A fishing derby gives kids who have lost loved ones an outlet for their grief.

Angling to help families find solace on the bay

August 05, 2005|By Candus Thomson | Candus Thomson,SUN STAFF

For a few hours yesterday, they left most of their worries at the dock.

The widows grieving husbands and the children mourning parents and siblings found relief in the sparkling waters of the Chesapeake Bay and the tug on a fishing line.

Shrieks of laughter and palms slapping congratulatory high fives provided the soundtrack for the sixth annual Joe Judge Fishing Derby, a two-hour excursion aboard the Old Bay for 11 children and some of their parents and volunteers.

And the fish - particularly the striped bass - played their part to perfection. Every young angler reeled in a silver-sided fish with black racing stripes.

Donna Judge, wife of the late Joe Judge, recruits families at Camp New Dawn, a weekend sleepover camp on Kent Island for youngsters whose family members have died. The camp, sponsored by Eastern Shore Hospice, provides an outlet to talk about anger and fears and learn that others are experiencing the same feelings.

"It's an outing," said a smiling Kellie Elliott of Ingleside, who fished with her three sons. "It's as much for parents as it is for them. It's something off the normal routine, and it gets them out with other kids."

"Can I go next year, Mommy?" asked Cole Elliott, 9, who just hours earlier had tried to beg off.

The derby is a labor of love by a group of Eastern Shore recreational fishermen and a Deale charter boat captain brought together by a woman who would not let the memory of her husband fade.

Joe Judge owned a hunting lodge and was an avid fisherman who won the 1986 Bahamas Billfish Championship. After he died of cancer in 1999 at the age of 58, his wife decided to combine his passion for fishing and his love of children into an annual free fishing trip.

"I just acted on his inspiration," Donna Judge said. "Kids have a hard time grieving. They don't know how to react when a loved one dies. They try to stay strong, and some of them don't know that it's OK to cry."

Kellie Elliott, whose husband, Eugene, died last Thanksgiving morning, agreed. "It was good for them to express their emotions about it. I had one who didn't want to talk about it, and another one who couldn't stop."

Each year at the derby, there are quivering lips and tears among the dangling rods. For a child who enjoyed fishing with a sibling or a parent, the trip can bring back memories.
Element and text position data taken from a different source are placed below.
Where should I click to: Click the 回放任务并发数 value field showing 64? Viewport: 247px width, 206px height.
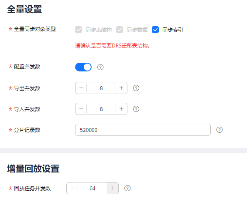[x=93, y=188]
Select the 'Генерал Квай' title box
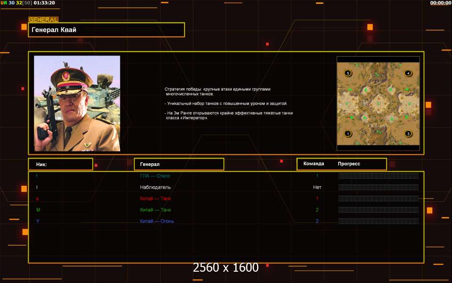The width and height of the screenshot is (452, 283). click(106, 30)
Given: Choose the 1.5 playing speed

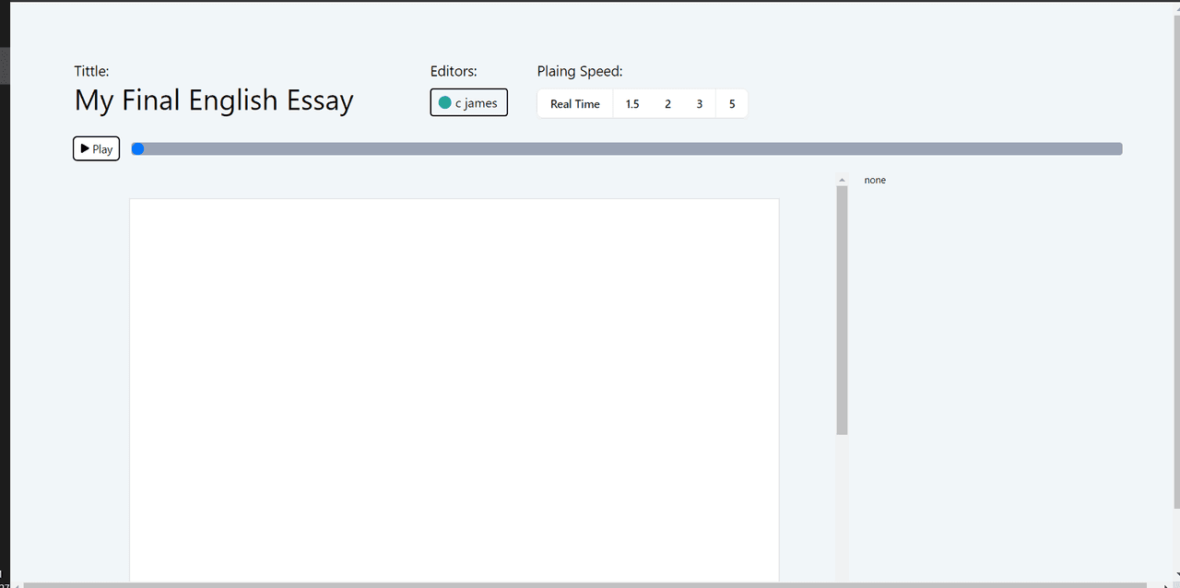Looking at the screenshot, I should coord(632,104).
But camp counselors are aboard, and the other children often stop fishing to offer support.

Two near-catastrophes almost scuttled this year's derby. In December, Judge was diagnosed with pancreatic cancer. Although the prognosis is good, chemotherapy has left her weak.

"There was just no way I could do this," she said Wednesday night. "I was so worried that the kids might not get their trip. I needed someone else."
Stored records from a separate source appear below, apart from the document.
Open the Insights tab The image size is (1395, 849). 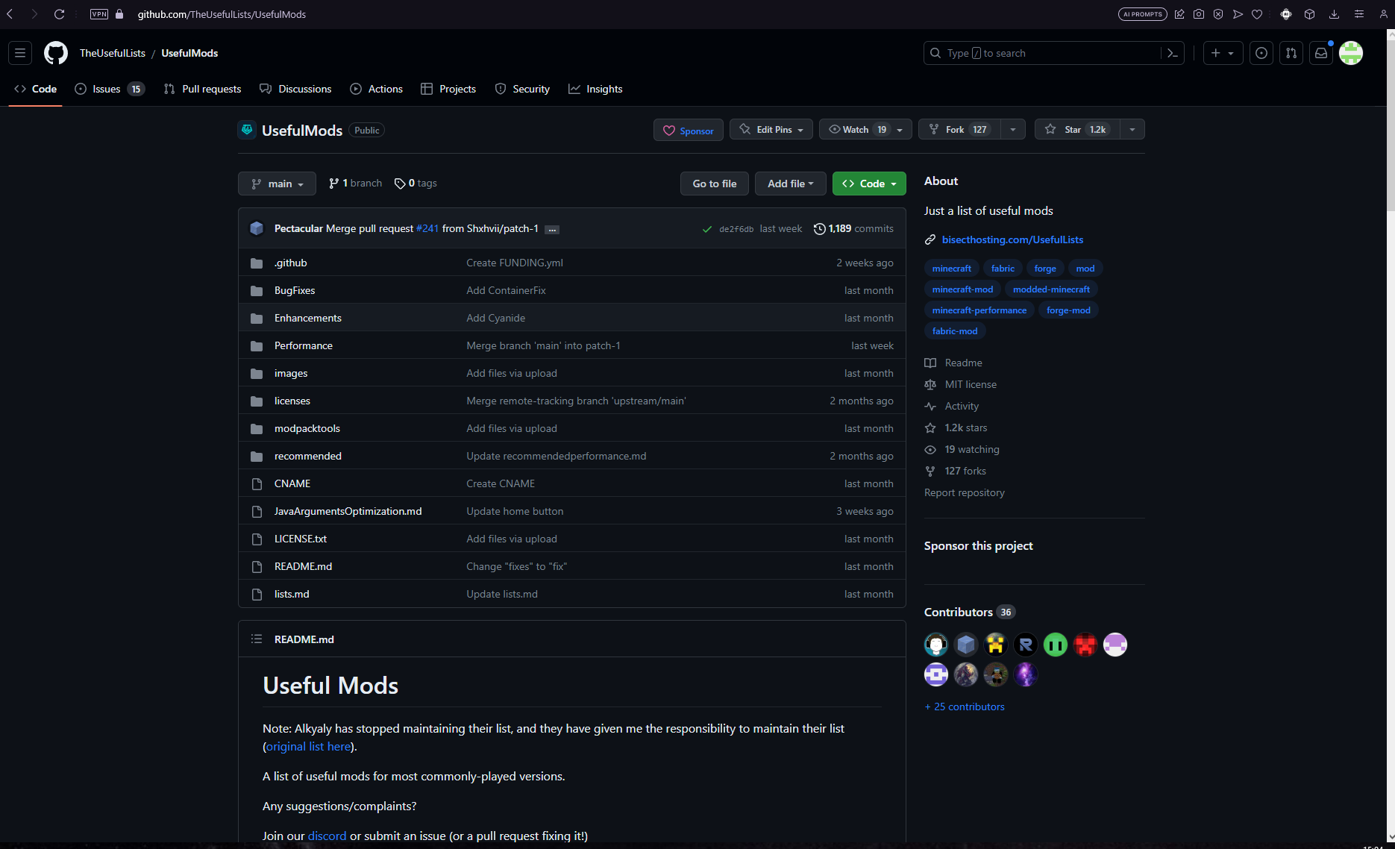[x=595, y=89]
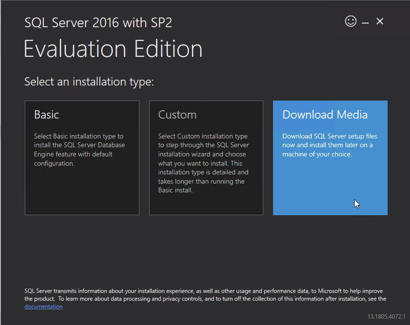Choose the Custom installation tile
This screenshot has height=325, width=410.
tap(206, 158)
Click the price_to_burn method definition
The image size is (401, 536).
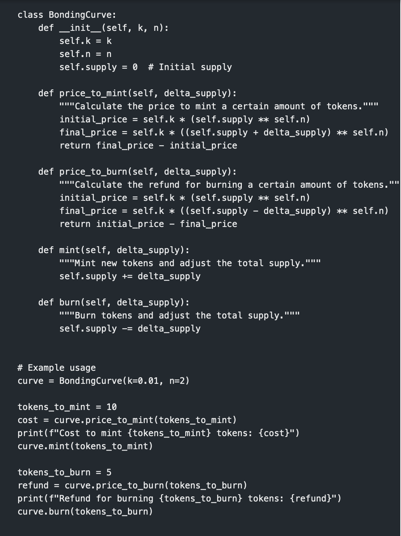tap(137, 172)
Members of the Coastal Conservation Association picked up the ball.

Diane Baynard recruited the families, signed up volunteers to assist the children and arranged goodie bags of fishing gear for each of them to take home. Members of the Kent Narrows chapter signed on as mates.

And the Harris Crab House on Kent Island restaurant planned a cookout for them on their return.

But before anyone could breathe a sigh of relief, they faced another obstacle. Early last month, the charter boat used each year by the derby sustained serious damage when it was struck just off Tilghman Island by a speeding cabin cruiser.

"I thought we were dead in the water, literally," said Jim Brincefield, owner of the damaged Jil Carrie. "I didn't want to disappoint the kids, but I wasn't sure my boat could be repaired in time."

Another Deale boat owner, Dave Wooldridge of Annapolis, stepped in, donating use of the 53-foot Old Bay.

"I'm just so fortunate that each problem had a solution, and this is continuing," Judge said. "It warms my heart."

Yesterday morning, as the sun turned the bay to bathwater, Brincefield made a half-hour run from Kent Narrows to a fish-rich area on the bay known as the Triple Buoys, where he dropped anchor.

"I hope they know the way back," whispered a slightly nervous Cameron White, 8, of Stevensville as he looked around the vast expanse of the bay.

The volunteers moved quickly to their tasks, baiting hooks, giving advice and helping small hands reel in big fish.

As a veteran of last year's trip, Dalia Holland, 8, of Stevensville, knew exactly what to do. She donned her too-cool yellow shades and dropped her line over the side.

"This is fun even if I don't catch a fish," she said. "I like watching the other people catch them."

At the other end of the boat, Dustin Elliott's eyes widened as his rod bent under the weight of a 16-inch striped bass. He cranked the reel hard to bring the fish to the surface. Although two inches below the legal limit, it was clearly a prize in the eyes of the 5 year old.

Dustin beamed as he held his trophy for photos, then watched as the fish was released. When asked for his secret weapon, he pointed over the side.

"I think a person put it on the hook," he said.